* WORKING DATA
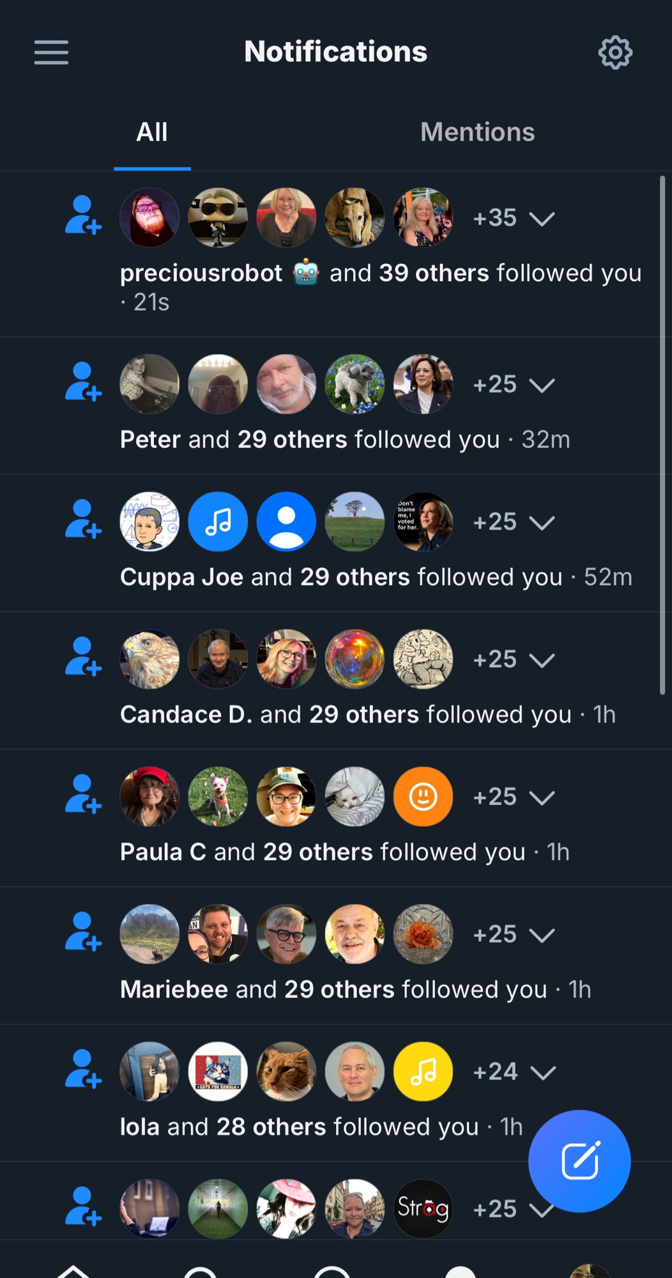Open preciousrobot's profile link
The height and width of the screenshot is (1278, 672).
201,273
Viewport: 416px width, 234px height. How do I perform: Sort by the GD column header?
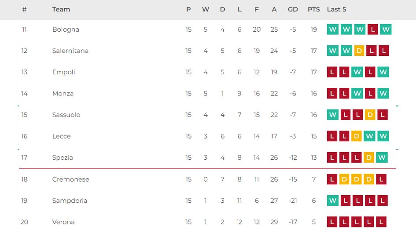tap(293, 9)
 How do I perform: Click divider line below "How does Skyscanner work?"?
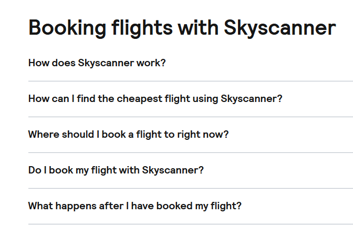coord(190,81)

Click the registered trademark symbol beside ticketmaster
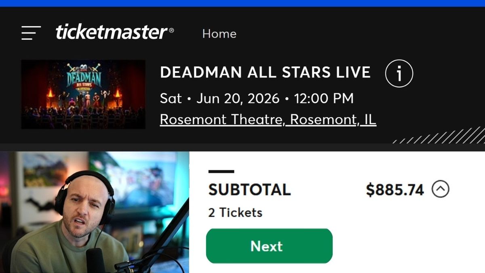171,30
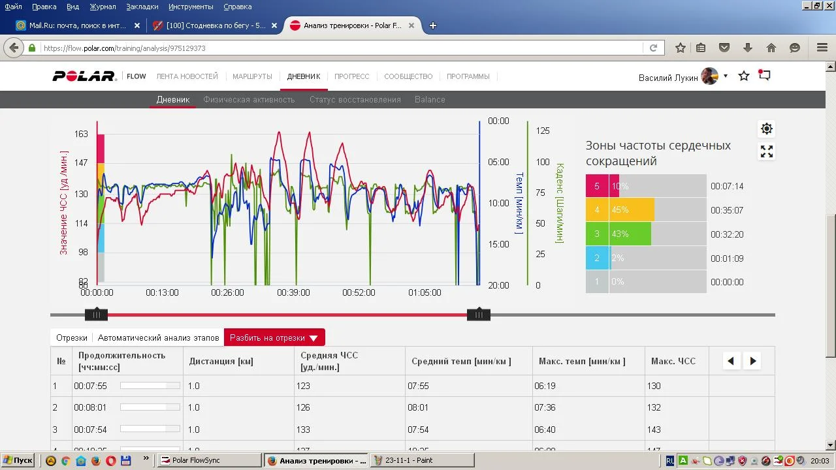Viewport: 836px width, 470px height.
Task: Switch to Статус восстановления subtab
Action: 355,100

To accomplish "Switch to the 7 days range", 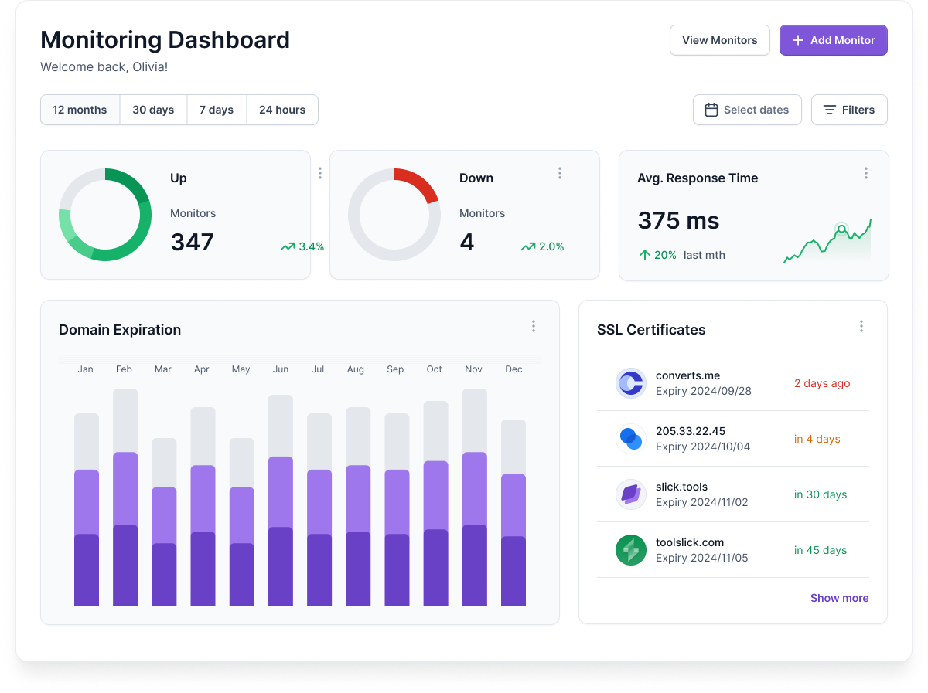I will [x=217, y=110].
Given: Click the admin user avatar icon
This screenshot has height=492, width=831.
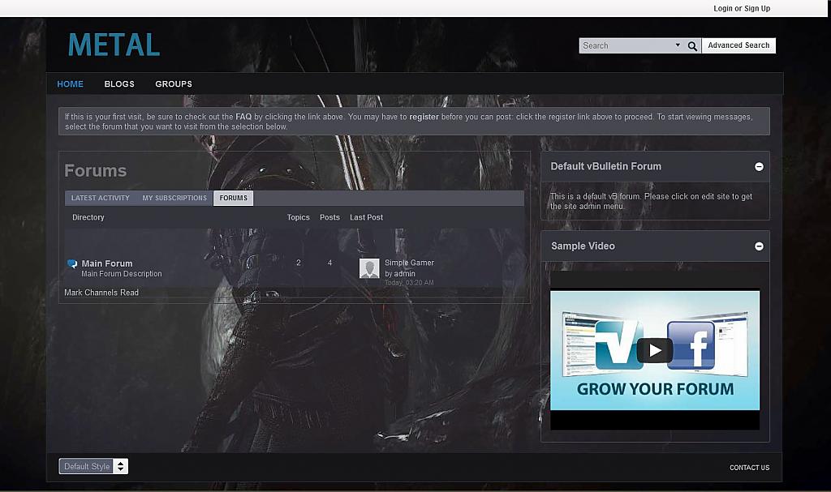Looking at the screenshot, I should coord(369,268).
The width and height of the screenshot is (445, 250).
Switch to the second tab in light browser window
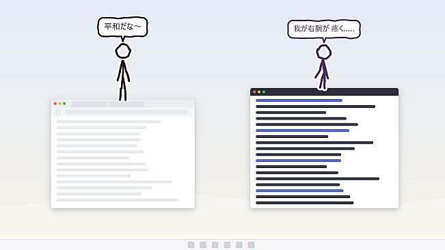126,104
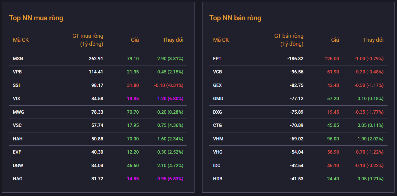Select the GEX ticker
This screenshot has width=397, height=196.
218,85
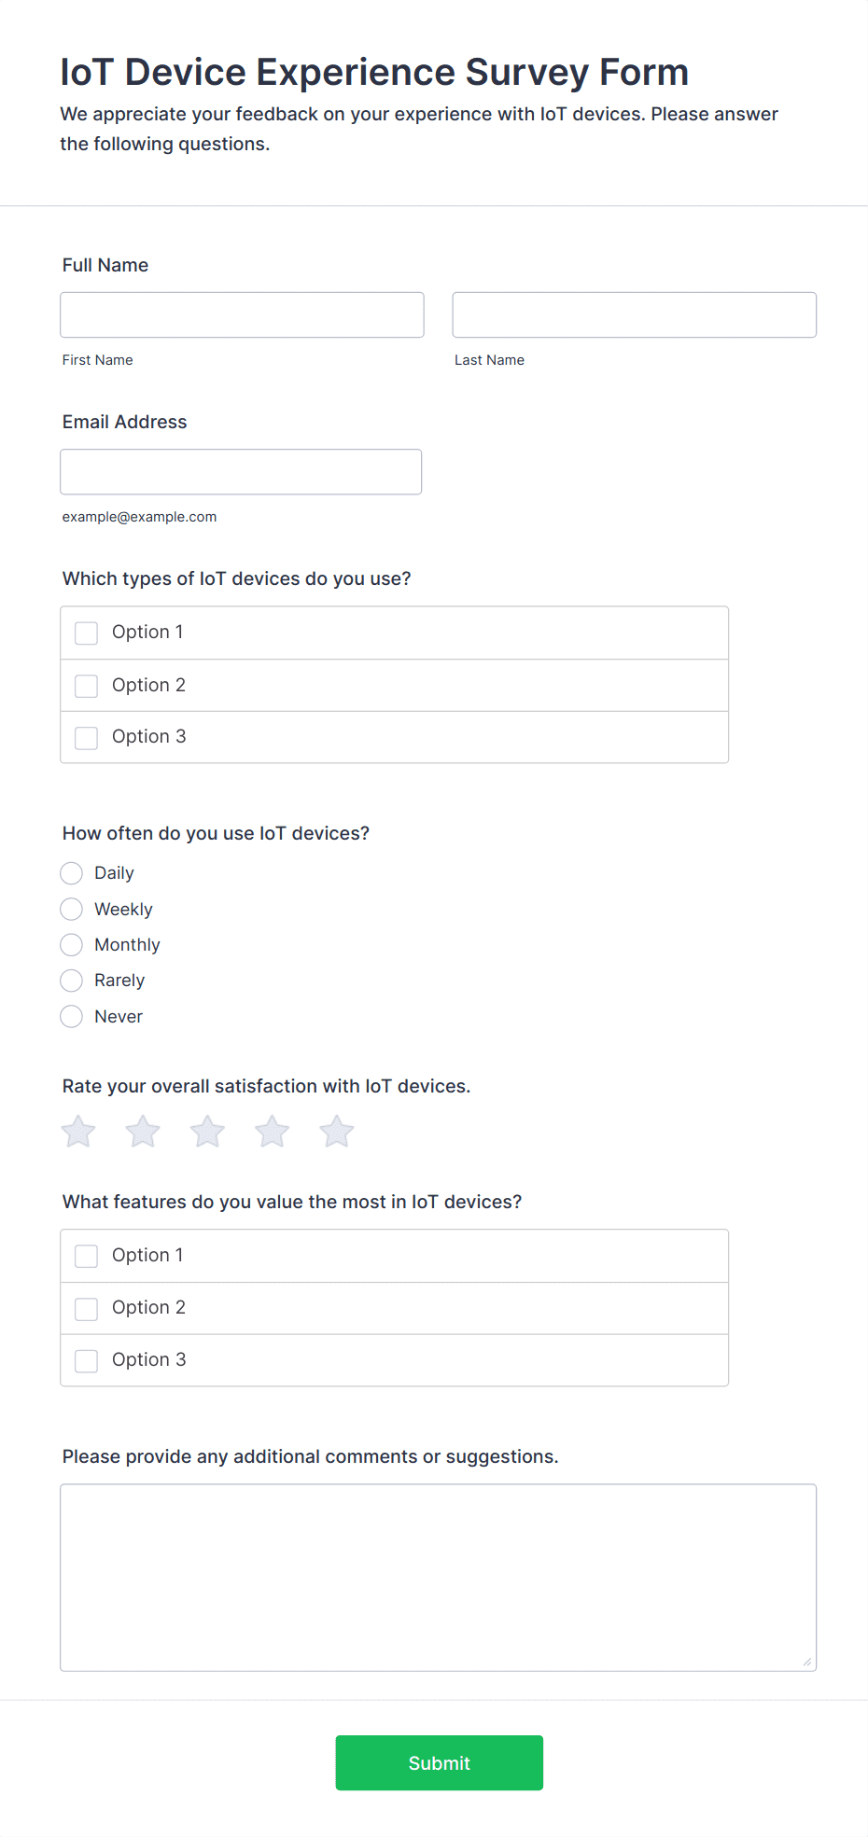This screenshot has width=868, height=1837.
Task: Click the green Submit button
Action: coord(440,1762)
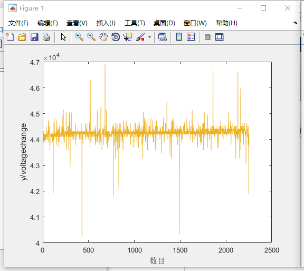
Task: Insert a colorbar via toolbar icon
Action: [x=179, y=37]
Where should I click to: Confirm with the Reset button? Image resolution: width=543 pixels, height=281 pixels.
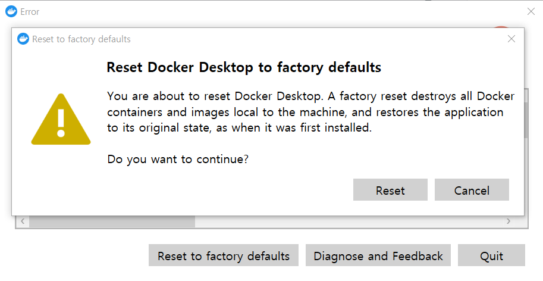click(x=390, y=191)
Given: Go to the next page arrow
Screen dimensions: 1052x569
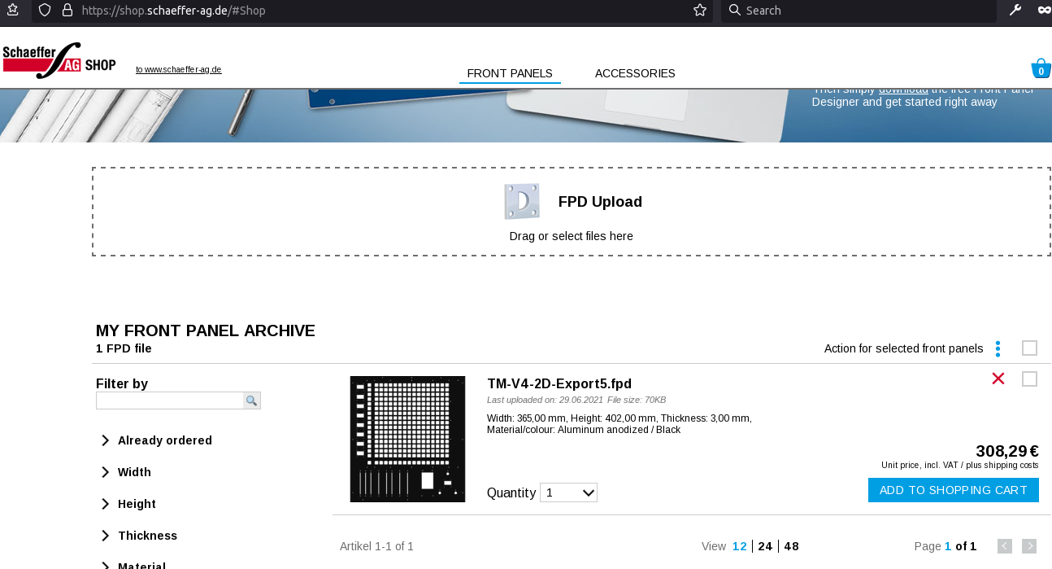Looking at the screenshot, I should [x=1029, y=546].
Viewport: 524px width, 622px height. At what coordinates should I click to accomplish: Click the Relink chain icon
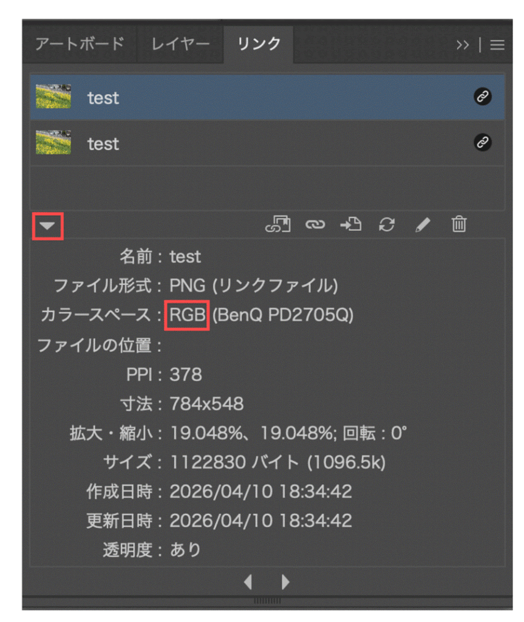(315, 225)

* WHAT THE EXERCISE ASKS
Where the line holding "The width and" appears, start copying, and continue exactly through the last line of the listing, both ends included, skipping the pictures.

* ANSWER SECTION
The width and height of the screenshot is (445, 250).
Switch to the second tab in light browser window
126,104
Select the GEX ticker
This screenshot has width=397, height=196.
218,85
This screenshot has width=868, height=1837.
Task: Click the green Submit button
Action: coord(440,1762)
Task: Insert a colorbar via toolbar icon
Action: [x=179, y=37]
Where should I click to: Confirm with the Reset button? Image resolution: width=543 pixels, height=281 pixels.
click(x=390, y=191)
Given: Go to the next page arrow
Screen dimensions: 1052x569
Looking at the screenshot, I should [x=1029, y=546].
Viewport: 524px width, 622px height. At what coordinates should I click to accomplish: Click the Relink chain icon
(315, 225)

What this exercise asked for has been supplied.